**Problem set**
1. Answer these questions using the AWorld text.
(a) Which two passes does the AWorld architecture support?
(b) What system does AWorld use to run thousands of long-horizon tasks concurrently?
(c) In what is each of those tasks encapsulated?
2. Reproduce word for word the stretch of the AWorld text from "Figure 2: The" through "and inter-component communication.".
3. According to the AWorld text, why does running tasks in isolated pods through Kubernetes make large-scale experience generation tractable? Answer in one to three sentences.

Figure 2: The AWorld architecture supports both forward (experience generation) and backward (policy optimization) passes, enabling closed-loop agentic learning.
Figure 3: Message workflow in AWorld runtime, illustrating agent query handling and inter-component communication.
Distributed Rollout and Experience Generation
AWorld's core innovation lies in its distributed rollout engine, which orchestrates massive parallelization of agent-environment interactions. By leveraging Kubernetes, the system can concurrently execute thousands of long-horizon tasks, each encapsulated in isolated pods. This design overcomes the resource contention and instability inherent in single-node setups, making large-scale experience generation tractable.
Figure 4: Massively parallel rollouts in AWorld, managed by Kubernetes, enable scalable data generation for RL.
Figure 5: Action-state rollout demonstration, with multiple pods running in parallel to maximize experience throughput.

Data extracted from a collection
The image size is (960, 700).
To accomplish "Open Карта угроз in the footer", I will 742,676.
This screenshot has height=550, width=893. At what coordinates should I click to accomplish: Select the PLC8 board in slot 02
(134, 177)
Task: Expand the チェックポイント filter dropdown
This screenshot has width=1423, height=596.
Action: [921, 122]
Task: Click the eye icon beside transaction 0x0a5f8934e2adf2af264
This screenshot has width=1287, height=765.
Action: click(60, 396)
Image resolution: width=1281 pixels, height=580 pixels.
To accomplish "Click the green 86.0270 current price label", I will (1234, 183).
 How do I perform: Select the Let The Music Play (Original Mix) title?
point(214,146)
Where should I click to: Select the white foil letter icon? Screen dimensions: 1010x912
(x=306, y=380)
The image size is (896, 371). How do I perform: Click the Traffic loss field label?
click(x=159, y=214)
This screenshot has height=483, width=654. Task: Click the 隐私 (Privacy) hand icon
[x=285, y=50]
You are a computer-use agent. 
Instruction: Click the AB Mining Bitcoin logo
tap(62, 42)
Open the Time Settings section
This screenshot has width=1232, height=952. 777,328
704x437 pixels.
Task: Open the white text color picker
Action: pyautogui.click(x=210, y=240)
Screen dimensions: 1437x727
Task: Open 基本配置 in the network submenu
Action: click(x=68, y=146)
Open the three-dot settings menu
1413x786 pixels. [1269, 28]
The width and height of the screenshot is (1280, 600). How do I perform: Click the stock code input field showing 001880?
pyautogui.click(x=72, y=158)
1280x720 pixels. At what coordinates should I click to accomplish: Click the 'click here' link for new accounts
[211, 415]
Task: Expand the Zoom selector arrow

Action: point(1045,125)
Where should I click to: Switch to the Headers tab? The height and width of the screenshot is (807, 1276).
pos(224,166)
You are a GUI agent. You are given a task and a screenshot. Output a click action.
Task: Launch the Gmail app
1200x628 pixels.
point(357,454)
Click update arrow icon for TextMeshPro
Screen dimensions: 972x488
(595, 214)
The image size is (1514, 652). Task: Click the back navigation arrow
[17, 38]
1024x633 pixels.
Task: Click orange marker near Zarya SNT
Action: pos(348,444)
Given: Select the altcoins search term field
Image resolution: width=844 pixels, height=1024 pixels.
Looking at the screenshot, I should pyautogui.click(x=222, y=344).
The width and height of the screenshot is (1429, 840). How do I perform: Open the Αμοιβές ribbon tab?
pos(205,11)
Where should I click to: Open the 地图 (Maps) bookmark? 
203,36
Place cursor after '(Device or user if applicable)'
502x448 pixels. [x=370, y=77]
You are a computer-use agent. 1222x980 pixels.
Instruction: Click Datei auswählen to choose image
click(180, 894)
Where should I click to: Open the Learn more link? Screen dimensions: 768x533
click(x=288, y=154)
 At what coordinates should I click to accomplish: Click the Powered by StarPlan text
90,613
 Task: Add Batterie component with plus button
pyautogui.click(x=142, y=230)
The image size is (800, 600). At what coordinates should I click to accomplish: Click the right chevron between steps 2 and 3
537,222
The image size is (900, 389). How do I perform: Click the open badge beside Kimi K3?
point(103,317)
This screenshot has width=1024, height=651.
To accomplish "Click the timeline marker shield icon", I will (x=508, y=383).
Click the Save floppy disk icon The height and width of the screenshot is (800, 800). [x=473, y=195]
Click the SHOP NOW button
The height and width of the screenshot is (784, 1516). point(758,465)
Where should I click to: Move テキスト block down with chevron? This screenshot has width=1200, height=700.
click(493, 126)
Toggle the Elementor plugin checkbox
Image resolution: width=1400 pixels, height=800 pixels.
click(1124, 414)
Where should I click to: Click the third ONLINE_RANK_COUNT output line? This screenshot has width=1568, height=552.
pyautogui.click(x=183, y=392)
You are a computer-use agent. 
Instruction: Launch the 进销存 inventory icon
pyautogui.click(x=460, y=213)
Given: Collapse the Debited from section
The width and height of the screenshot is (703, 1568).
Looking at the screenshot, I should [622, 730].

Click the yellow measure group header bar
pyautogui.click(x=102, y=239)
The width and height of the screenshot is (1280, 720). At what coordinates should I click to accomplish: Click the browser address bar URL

**Written answers**
1.
(a) Forward passes (experience generation) and backward passes (policy optimization).
(b) Kubernetes.
(c) Isolated pods.

2.
Figure 2: The AWorld architecture supports both forward (experience generation) and backward (policy optimization) passes, enabling closed-loop agentic learning.
Figure 3: Message workflow in AWorld runtime, illustrating agent query handling and inter-component communication.

3. This design overcomes the resource contention and instability inherent in single-node setups. That makes large-scale experience generation tractable.